** begin PASSAGE PROVIDED **

CN – This post contains discussion on racism, racist language, racist behaviour and mentions violent treatment towards people of colour.
Yesterday I spoke with a wonderful person at The Marlborough, and we were discussing how people need to accept their privileges in order to understand how other people do suffer. And it got me thinking about my own.
I know I’m white, and this means that I’m less likely to be attacked by strangers, less likely for me to be abused because I’m queer and my opinion is more likely to be listened to and treated with respect. THIS I WAS TOTALLY AWARE OF. We live in a shit world that because of a persons colour they will be treated differently and white people will always have the final say, regardless of whether its right or wrong.
I also live in a town and country where I’m less likely to be abused then if I was a trans queer person in a majority of other places. This doesn’t mean it doesn’t happen, but I am able to at least step outside my own door from time to time. This isn’t possible for many queer people out there.

** end PASSAGE PROVIDED **
** begin DATASET EXCERPTS **

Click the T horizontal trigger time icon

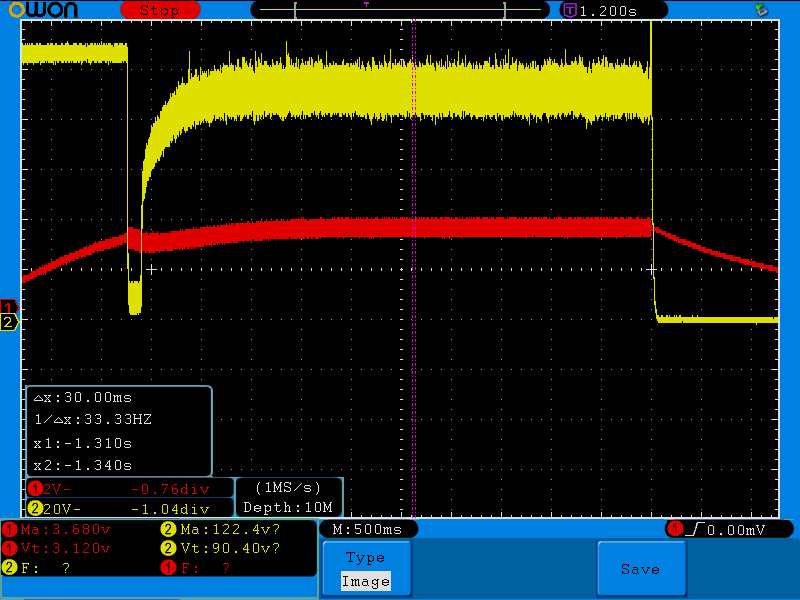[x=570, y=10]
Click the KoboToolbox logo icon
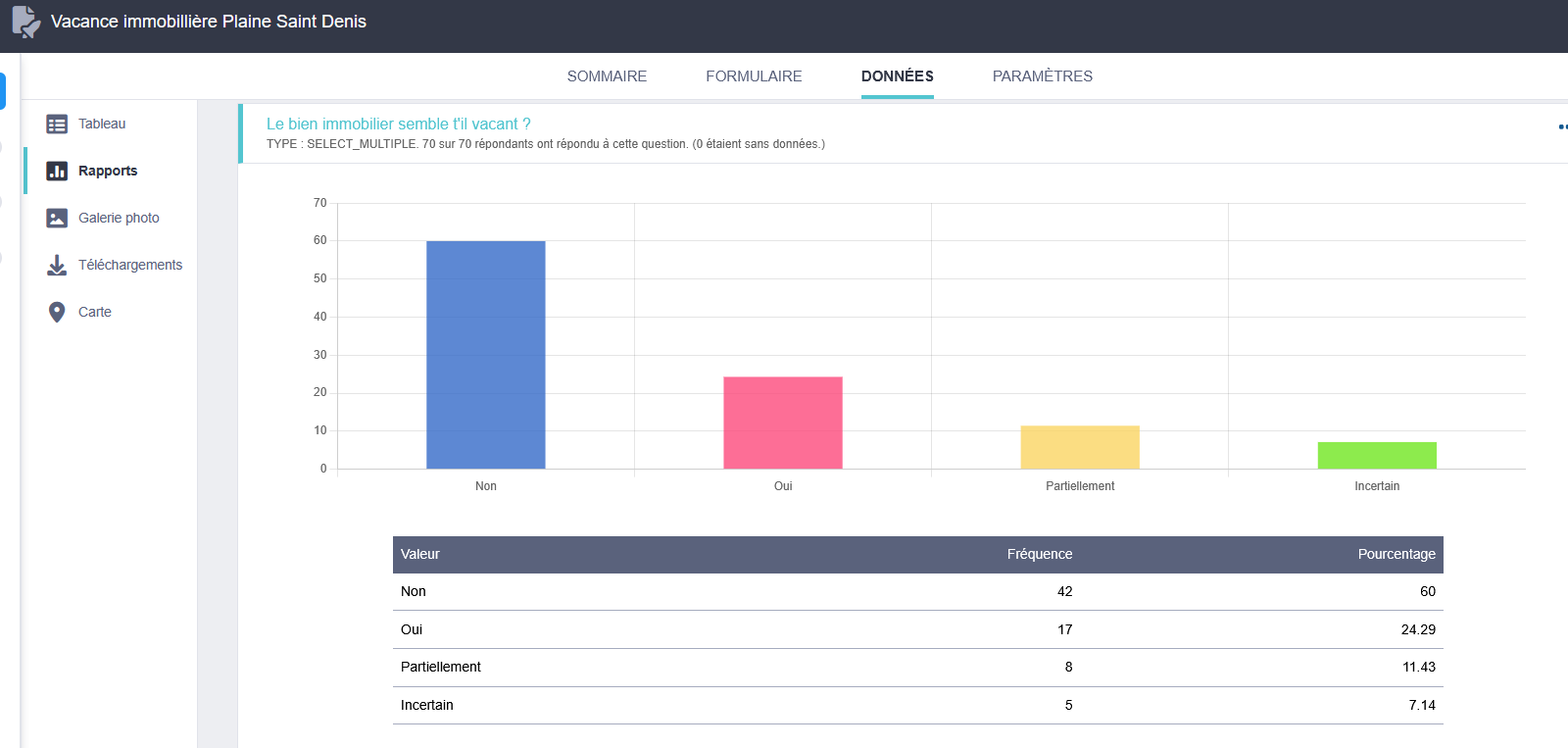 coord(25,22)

** end DATASET EXCERPTS **
** begin DATASET EXCERPTS **

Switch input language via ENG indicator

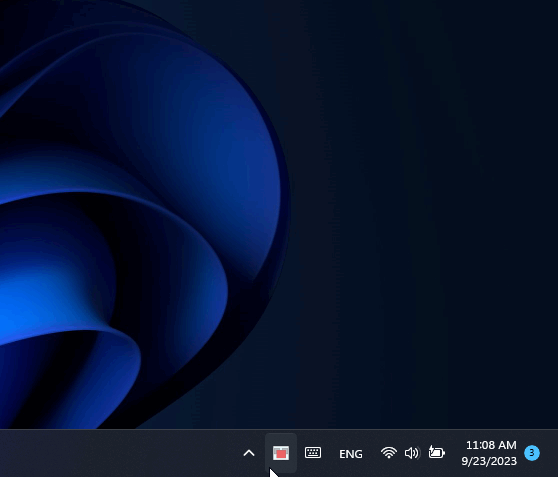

** end DATASET EXCERPTS **

▶ TO-DO LIST
a) Answer these questions from the post on privilege, one answer a line:
(i) Where did the writer speak with the person they describe as wonderful?
(ii) What two things does the writer say being white makes them less likely to face?
(iii) What does the writer say they are able to do from time to time?
b) Rewrite the paragraph of the post on privilege that begins "I know I’m white" as a short bulleted list that keeps its main points.

▶ CORRECT ANSWERS
a)
(i) At The Marlborough.
(ii) Being attacked by strangers and being abused for being queer.
(iii) Step outside their own door.

b)
- The writer is white, and so is less likely to be attacked by strangers.
- The writer is less likely to be abused for being queer.
- The writer's opinion is more likely to be listened to and respected.
- The writer was already fully aware of this.
- People are treated differently because of their color.
- White people always have the final say, whether they are right or wrong.